【平家物語】巻01_06 祇王
この章段の清盛は、ほんと極端に、ちょっと暗君成分入ってるレベルで「傲慢不遜な権力者」になっています。「私は芸をお見せに来ただけ、お傍にいる祇王様に申し訳ない」という仏御前に、「じゃあ祇王を追い出そう!」と即答しちゃう清盛の心変わりシーンは「おいおいおいおい!」とツッコミたくなるほどにデフォルメされてたキャラになってます。
あと、追い出した祇王を呼び出して「仏御前の為に何か歌って」とリクエストするくだりも、めっちゃ無神経ですよね~。あまりにも極端すぎて、ギャグめいてて笑っちゃうのですが。
仏御前は若くてちゃきちゃきしてそうだったので、ちょっと現代っぽい、可愛い系の女のコにしてみました。

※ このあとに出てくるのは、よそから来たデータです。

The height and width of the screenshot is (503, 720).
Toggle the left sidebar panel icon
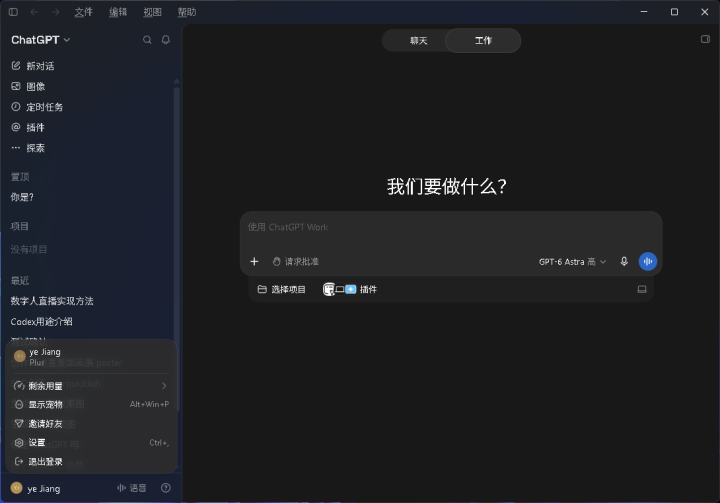(x=13, y=12)
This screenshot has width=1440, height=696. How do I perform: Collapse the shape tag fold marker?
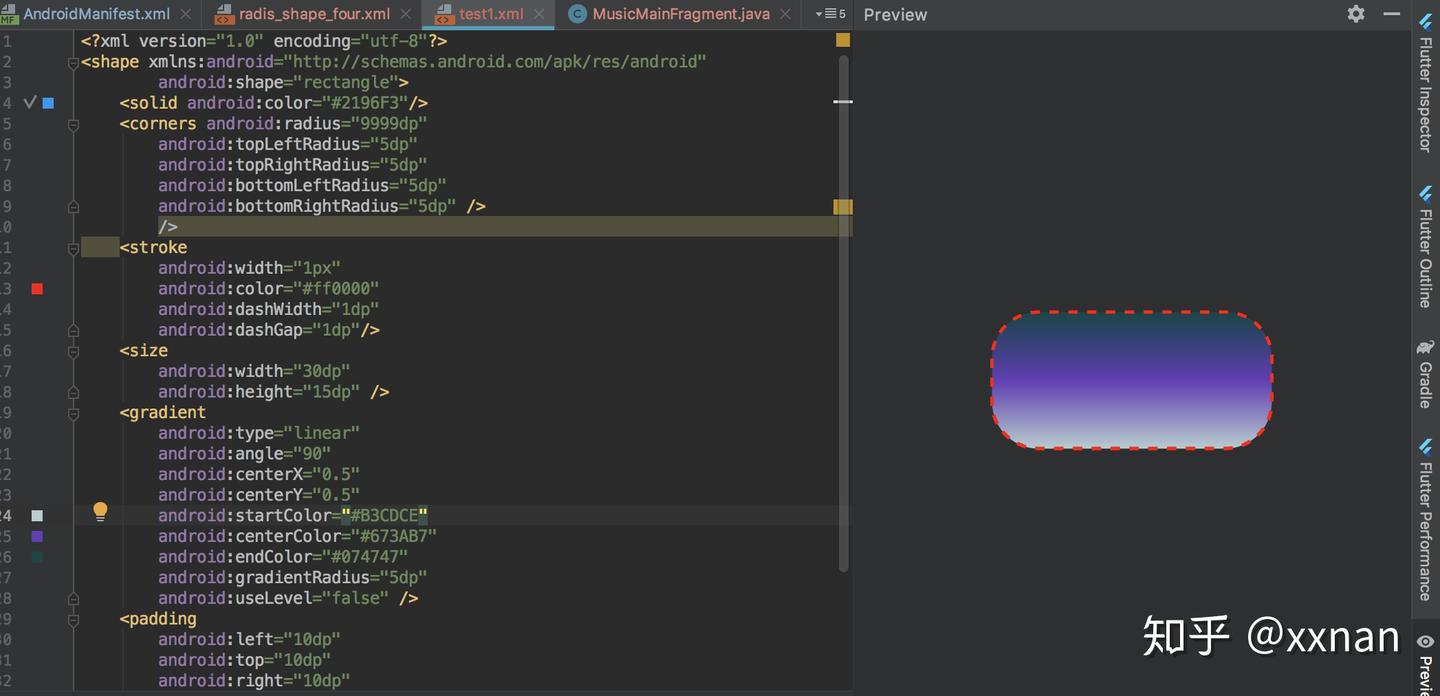(x=73, y=63)
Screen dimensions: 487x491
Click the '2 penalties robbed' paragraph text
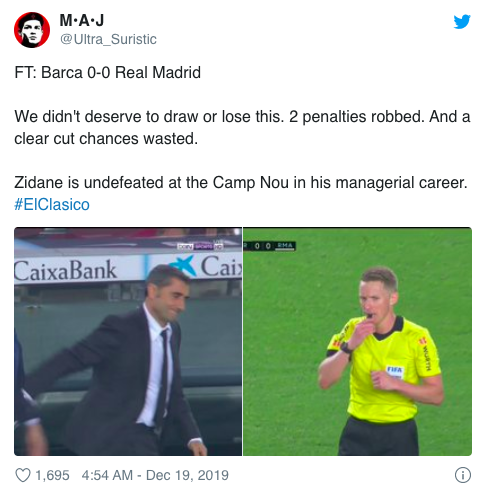(242, 128)
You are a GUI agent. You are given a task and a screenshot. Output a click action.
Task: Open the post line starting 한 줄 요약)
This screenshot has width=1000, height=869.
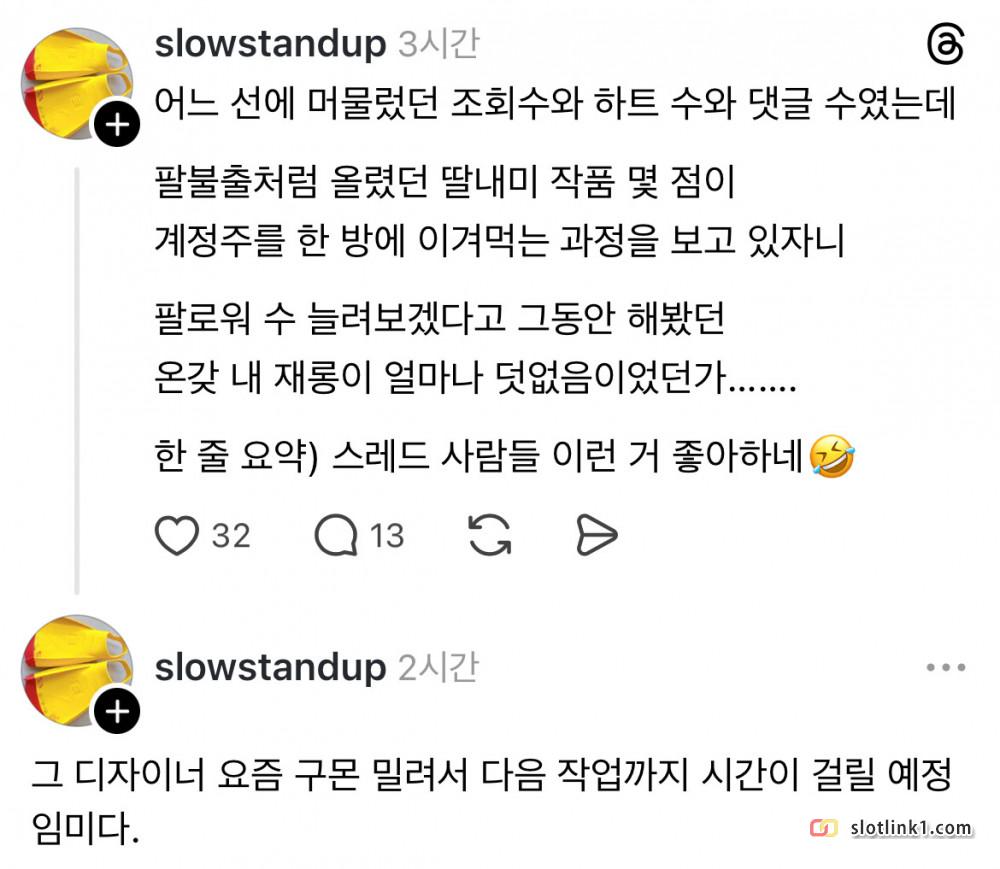tap(504, 456)
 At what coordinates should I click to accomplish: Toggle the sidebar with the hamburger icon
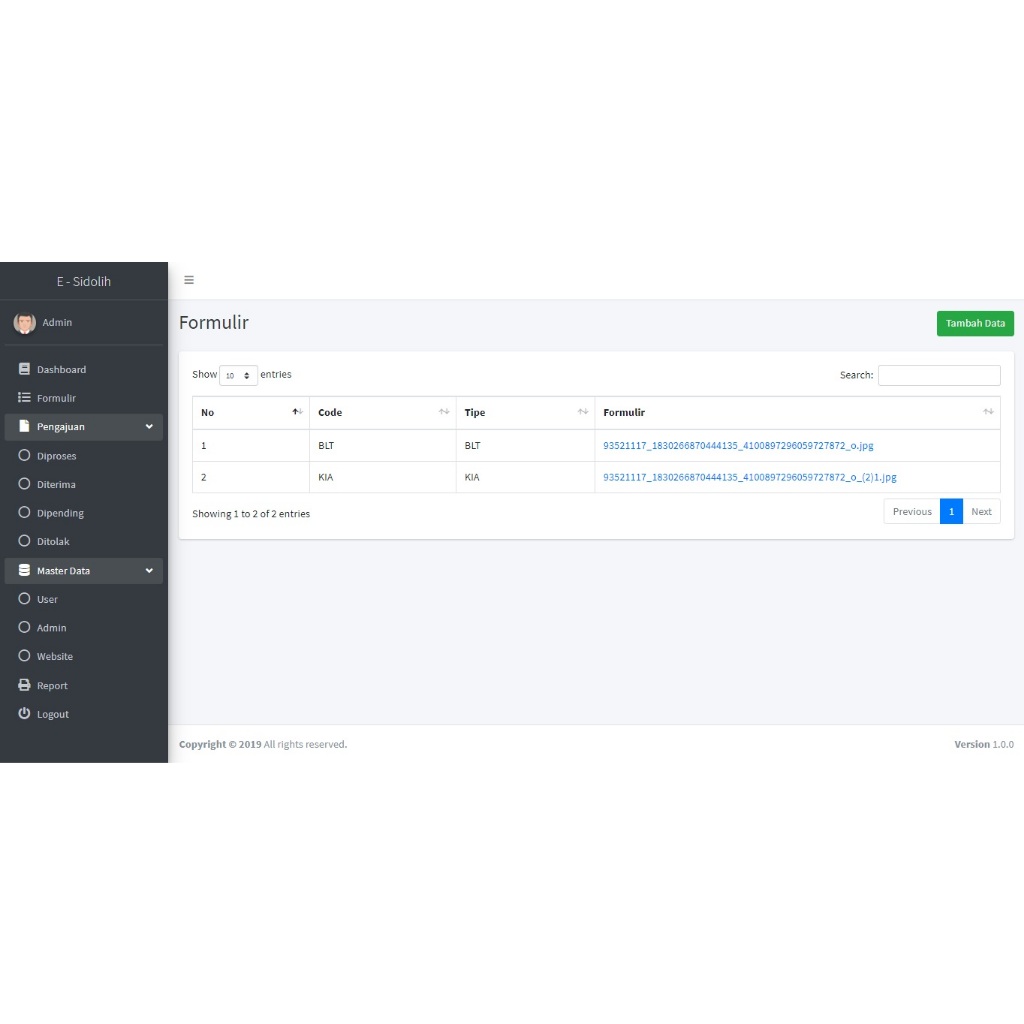(189, 280)
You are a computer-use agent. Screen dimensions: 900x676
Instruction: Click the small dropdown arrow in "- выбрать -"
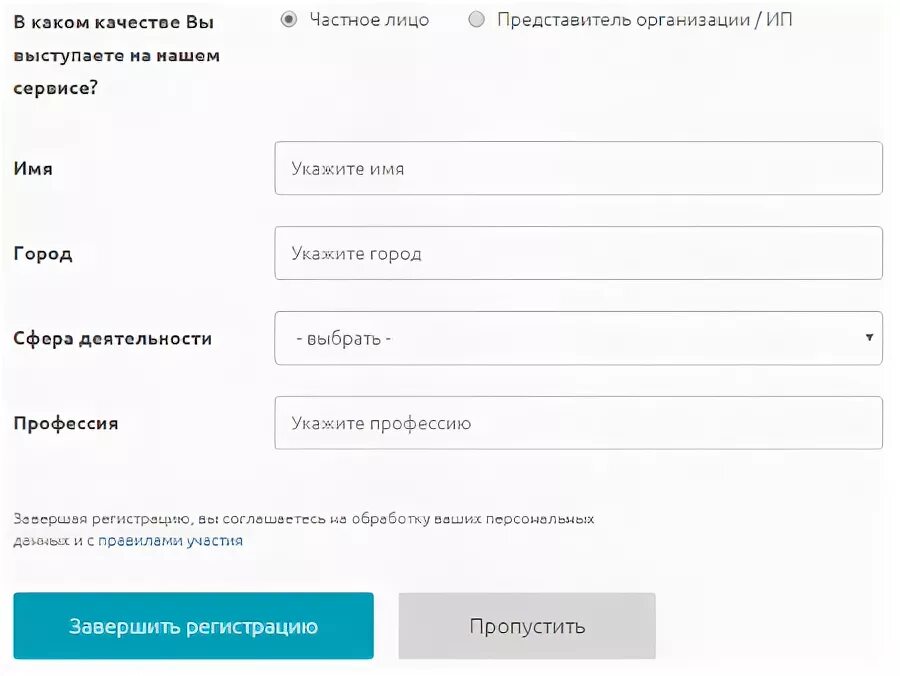pyautogui.click(x=870, y=337)

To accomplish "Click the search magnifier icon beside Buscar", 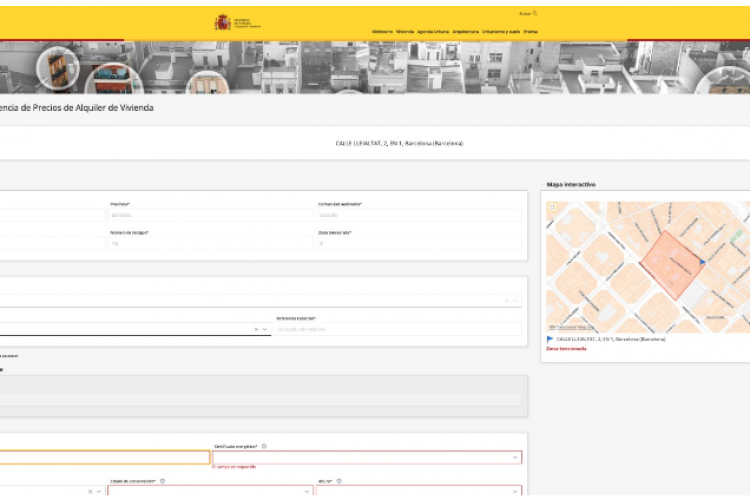I will click(535, 13).
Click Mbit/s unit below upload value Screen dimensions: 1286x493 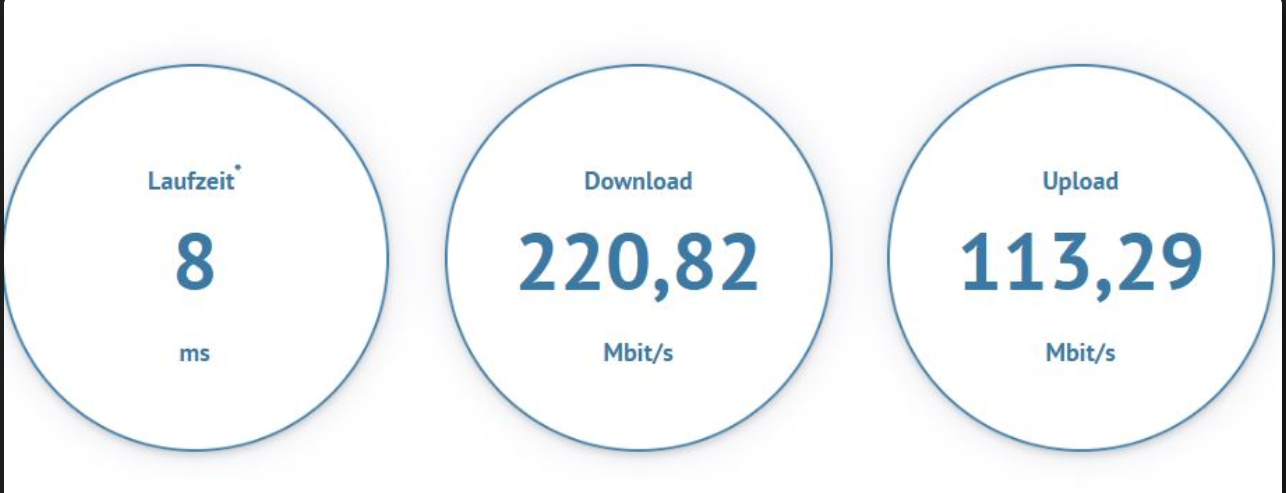[x=1081, y=354]
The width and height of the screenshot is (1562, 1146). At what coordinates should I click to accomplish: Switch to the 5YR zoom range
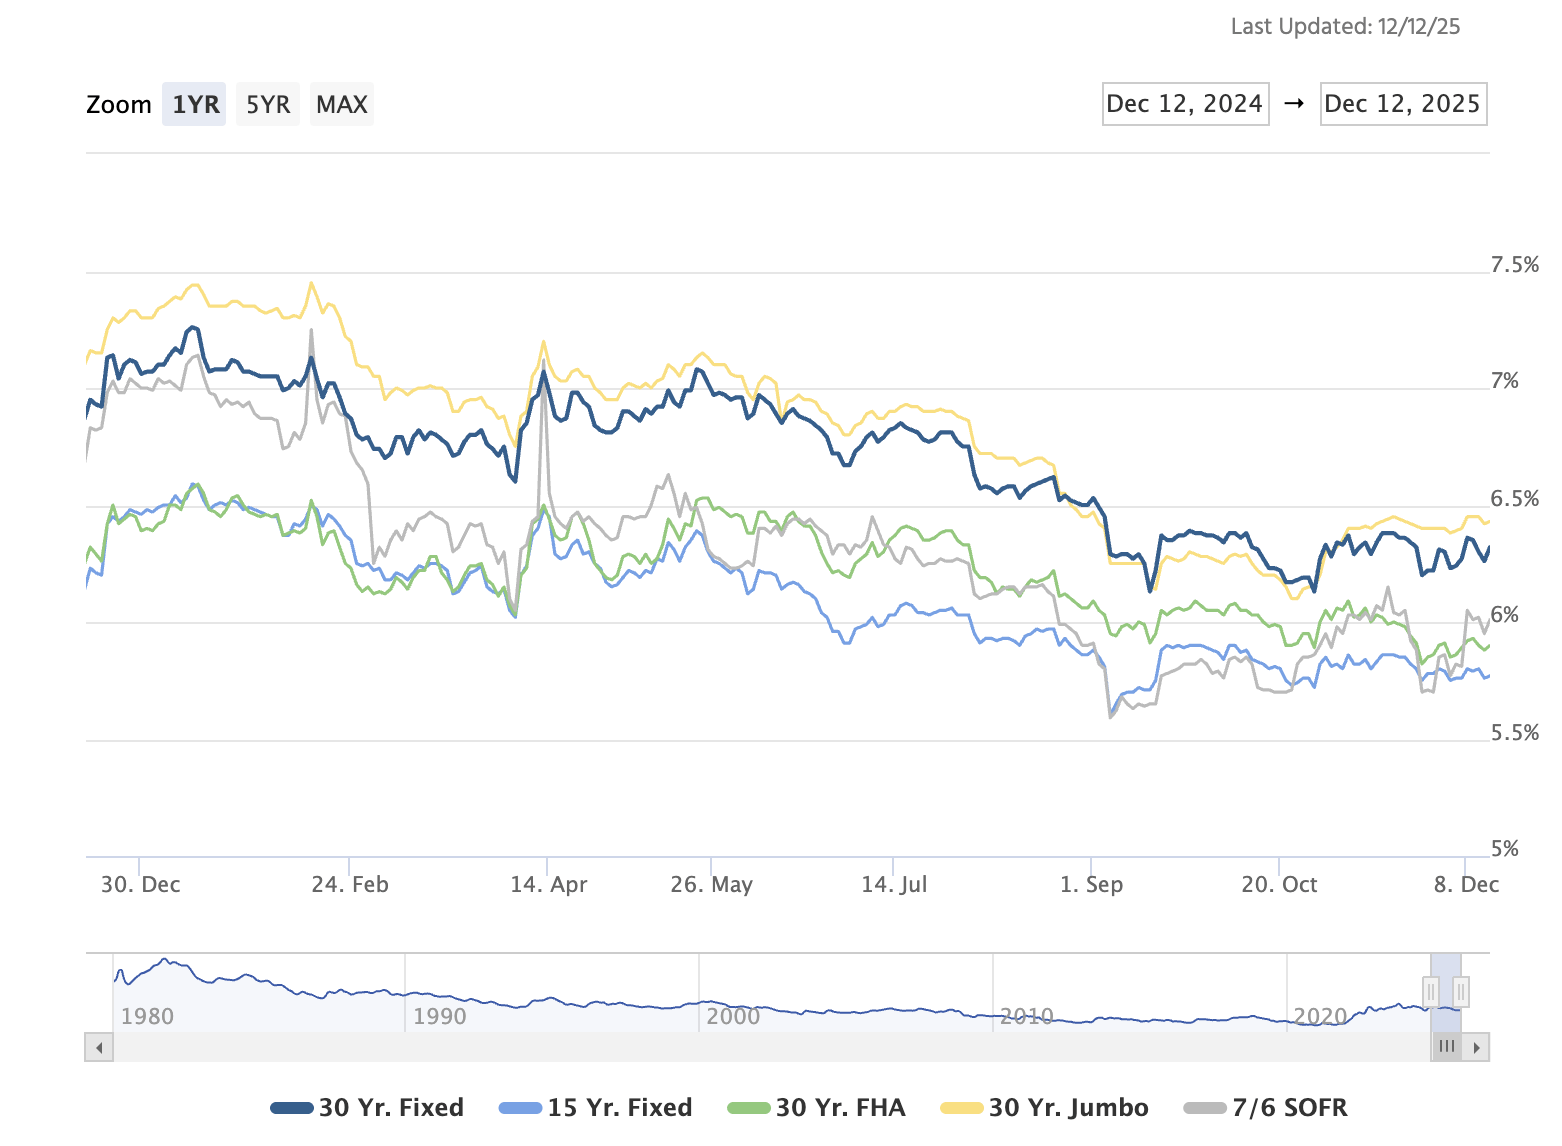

向上心と勢いがあって、けっこう好きです。
そんな彼女が祇王が追い払われるのを見て「やったー!」とならずに、「ああ、私らみたいな存在は、みんなこうやって使い捨てにされるだけなんだ」という境地に一足飛びにたどり着いたところは面白い。
そもそも、白拍子として芸で身を立てることが、権力者である清盛と男女の関係になることとほぼイコールってのが、世知辛いですものね。
いま清盛に気に入られて頂点に片足をかけた、まさにそのときに、「何もかもがしょーもなく思えた」のかな。